Soft Opening is pleased to announce a solo presentation by Japanese-Nigerian artist, Narumi Nekpenekpen. Part 1 of Intra-action, a series of three individual but interrelated exhibitions curated by Kate Wong, Nekpenekpen’s show is formed of five glazed ceramic sculptures that employ vulnerability as a mode of refusal and world-building.
Nekpenekpen’s figures are small in relation to the human form, but gargantuan relative to the stars we see in the night sky, or the flecks of earthen elements that constitute the clay from which they have been formed. With their big doe eyes, heart-shaped pouty lips and cobby bodies, they gesture with a quiet but visceral urgency.
Inspired by the poetry of dreams and daydreams, and also by the language of film, Nekpenekpen’s work traverses questions of mistranslation, identity and belonging. In their innocence and playfulness, the sculptures protest against the binary of low and high art, and the Western commodification of different aesthetic forms. Drawing from wide-ranging pop-cultural references, Nekpenekpen’s figures come together in a liminal place. Here at the boundary of diverse perspectives, untethered from preexisting ways of seeing and making, her characters come to life.

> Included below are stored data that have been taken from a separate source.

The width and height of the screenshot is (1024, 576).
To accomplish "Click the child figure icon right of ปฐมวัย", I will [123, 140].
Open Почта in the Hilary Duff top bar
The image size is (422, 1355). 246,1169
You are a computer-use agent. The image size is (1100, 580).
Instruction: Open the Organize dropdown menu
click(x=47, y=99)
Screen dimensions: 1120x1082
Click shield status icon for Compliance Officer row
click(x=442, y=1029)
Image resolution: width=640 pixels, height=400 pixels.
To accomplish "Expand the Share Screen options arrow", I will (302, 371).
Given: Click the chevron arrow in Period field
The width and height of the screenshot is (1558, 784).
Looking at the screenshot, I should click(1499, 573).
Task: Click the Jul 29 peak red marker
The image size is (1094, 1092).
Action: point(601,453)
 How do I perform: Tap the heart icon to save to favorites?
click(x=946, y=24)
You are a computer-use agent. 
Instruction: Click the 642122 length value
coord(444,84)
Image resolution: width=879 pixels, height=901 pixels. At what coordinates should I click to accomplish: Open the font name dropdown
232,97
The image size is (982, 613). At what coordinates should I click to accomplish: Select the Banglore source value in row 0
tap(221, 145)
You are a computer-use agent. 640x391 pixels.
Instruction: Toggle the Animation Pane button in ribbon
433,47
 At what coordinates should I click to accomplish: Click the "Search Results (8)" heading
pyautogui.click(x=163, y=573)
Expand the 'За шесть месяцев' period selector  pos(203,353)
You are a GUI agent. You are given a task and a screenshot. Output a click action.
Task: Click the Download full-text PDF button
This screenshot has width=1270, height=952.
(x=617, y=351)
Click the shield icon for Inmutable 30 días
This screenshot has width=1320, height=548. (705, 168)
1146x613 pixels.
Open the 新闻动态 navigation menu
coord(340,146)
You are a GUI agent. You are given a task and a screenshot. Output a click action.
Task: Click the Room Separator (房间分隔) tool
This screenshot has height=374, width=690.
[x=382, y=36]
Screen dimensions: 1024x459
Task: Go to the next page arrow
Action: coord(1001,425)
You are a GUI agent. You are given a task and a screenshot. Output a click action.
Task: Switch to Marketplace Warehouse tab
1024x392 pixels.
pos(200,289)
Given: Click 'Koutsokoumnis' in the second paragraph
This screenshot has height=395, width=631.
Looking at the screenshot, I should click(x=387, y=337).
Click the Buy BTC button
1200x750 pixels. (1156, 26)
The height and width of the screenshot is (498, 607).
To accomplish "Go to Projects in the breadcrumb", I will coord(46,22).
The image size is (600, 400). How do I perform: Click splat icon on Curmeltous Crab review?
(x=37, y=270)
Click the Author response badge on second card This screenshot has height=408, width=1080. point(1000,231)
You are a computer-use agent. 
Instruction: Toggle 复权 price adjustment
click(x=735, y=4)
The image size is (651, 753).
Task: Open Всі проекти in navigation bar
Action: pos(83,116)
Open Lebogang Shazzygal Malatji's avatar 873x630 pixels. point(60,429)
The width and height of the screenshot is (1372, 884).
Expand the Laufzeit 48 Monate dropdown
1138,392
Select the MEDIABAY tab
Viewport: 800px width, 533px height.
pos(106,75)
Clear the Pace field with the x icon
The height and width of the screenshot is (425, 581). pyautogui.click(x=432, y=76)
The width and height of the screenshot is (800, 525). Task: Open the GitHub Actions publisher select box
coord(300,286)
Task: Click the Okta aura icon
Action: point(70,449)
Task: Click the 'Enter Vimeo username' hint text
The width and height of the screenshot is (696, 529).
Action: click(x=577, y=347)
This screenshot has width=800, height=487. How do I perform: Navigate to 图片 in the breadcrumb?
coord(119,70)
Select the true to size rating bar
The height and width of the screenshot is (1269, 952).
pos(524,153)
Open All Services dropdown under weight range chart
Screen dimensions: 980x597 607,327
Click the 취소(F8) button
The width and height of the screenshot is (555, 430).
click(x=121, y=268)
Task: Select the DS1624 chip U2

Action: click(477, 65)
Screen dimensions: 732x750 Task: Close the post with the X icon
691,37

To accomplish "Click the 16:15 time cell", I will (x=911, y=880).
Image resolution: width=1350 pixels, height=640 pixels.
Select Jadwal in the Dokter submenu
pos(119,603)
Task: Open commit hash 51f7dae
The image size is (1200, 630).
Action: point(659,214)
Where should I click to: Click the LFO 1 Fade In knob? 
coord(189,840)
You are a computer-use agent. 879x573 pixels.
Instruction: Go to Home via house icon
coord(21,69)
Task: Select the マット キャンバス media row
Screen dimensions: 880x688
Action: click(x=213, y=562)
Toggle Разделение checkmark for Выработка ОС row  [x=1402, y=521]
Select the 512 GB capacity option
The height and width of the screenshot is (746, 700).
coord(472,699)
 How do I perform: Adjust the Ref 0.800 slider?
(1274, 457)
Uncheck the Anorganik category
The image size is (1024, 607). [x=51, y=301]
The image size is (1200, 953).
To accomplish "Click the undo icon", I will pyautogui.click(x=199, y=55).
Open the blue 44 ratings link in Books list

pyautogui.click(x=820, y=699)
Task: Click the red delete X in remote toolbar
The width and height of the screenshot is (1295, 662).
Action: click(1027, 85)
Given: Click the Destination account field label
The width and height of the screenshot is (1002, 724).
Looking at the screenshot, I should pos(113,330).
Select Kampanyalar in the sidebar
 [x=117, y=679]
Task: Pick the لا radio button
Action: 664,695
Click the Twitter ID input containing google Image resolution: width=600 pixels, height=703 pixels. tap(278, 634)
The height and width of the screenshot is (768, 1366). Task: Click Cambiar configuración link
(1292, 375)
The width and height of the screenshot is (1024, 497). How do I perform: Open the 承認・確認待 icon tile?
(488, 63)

In her process, slab porcelain clay is pushed and pulled into a central foundation onto which, like armour, the artist affixes a head, chunky limbs and highly textured garments, chains and other accessories. Nekpenekpen is interested both in what clay wants to do on its own, as well as what can emerge from their imminent relation. This method of handbuilding is honest, informed both by incongruity and imperfection. The result is a small, fierce army of lovers, produced from Nekpenekpen’s care and a dynamism of intra-acting forces. In this interstitial place, a dependency on others is essential to existence; love reigns supreme.